### Task brief:
In the part of the records that opens with the line containing "Task: Open the Lyricist sidebar submenu item" and runs through the end, replace "Lyricist" with "Composer" and copy those lines with nothing else changed. Leave the pictures out.

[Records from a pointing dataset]
==================================================

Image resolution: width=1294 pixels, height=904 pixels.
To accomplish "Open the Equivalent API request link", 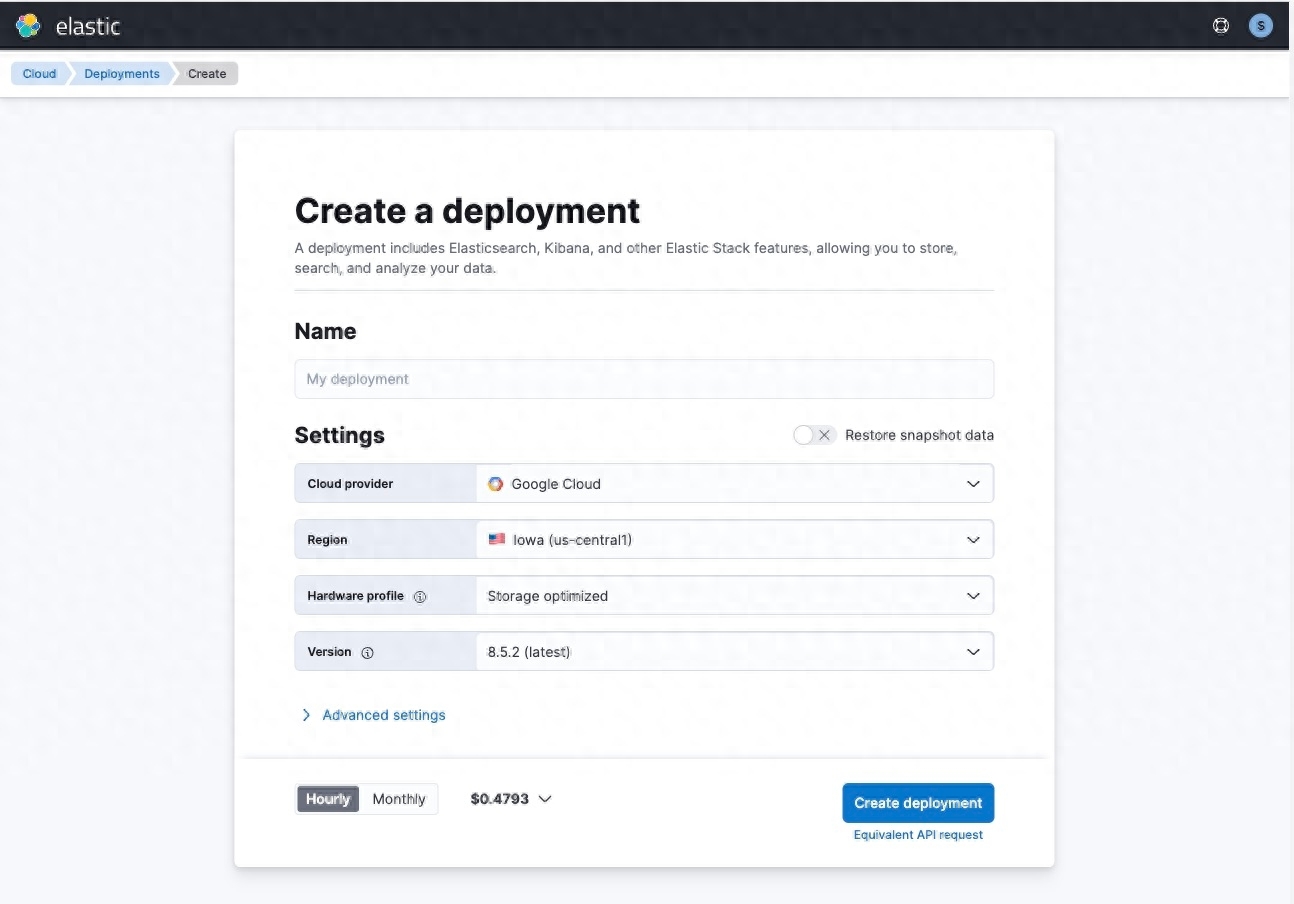I will (x=917, y=835).
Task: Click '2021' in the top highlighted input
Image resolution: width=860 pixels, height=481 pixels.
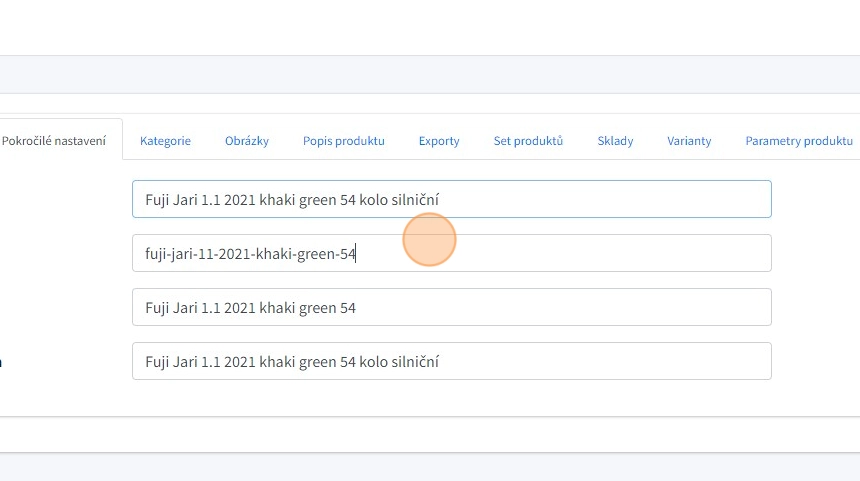Action: click(240, 200)
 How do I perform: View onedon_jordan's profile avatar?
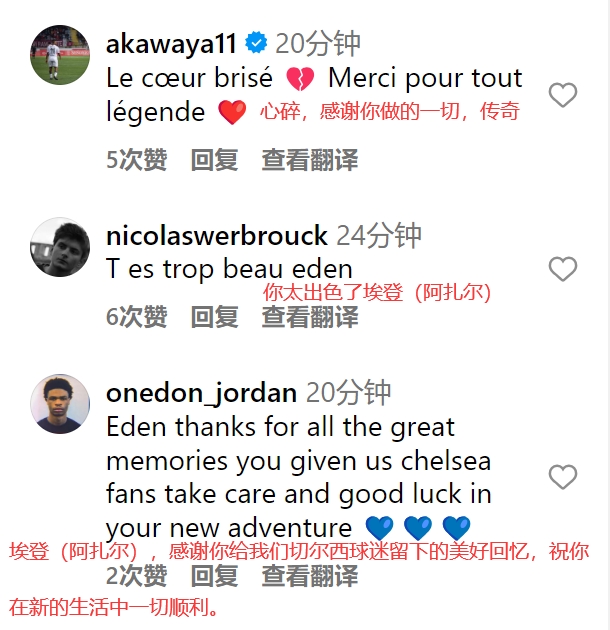(60, 404)
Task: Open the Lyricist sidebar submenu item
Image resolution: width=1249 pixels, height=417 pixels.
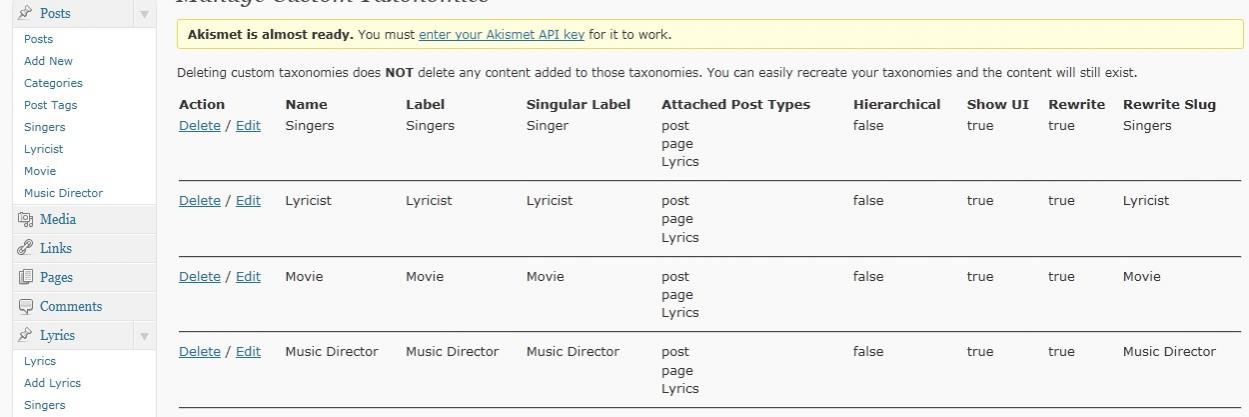Action: (43, 149)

==================================================

### The completed task:
Task: Open the Composer sidebar submenu item
Image resolution: width=1249 pixels, height=417 pixels.
Action: (43, 149)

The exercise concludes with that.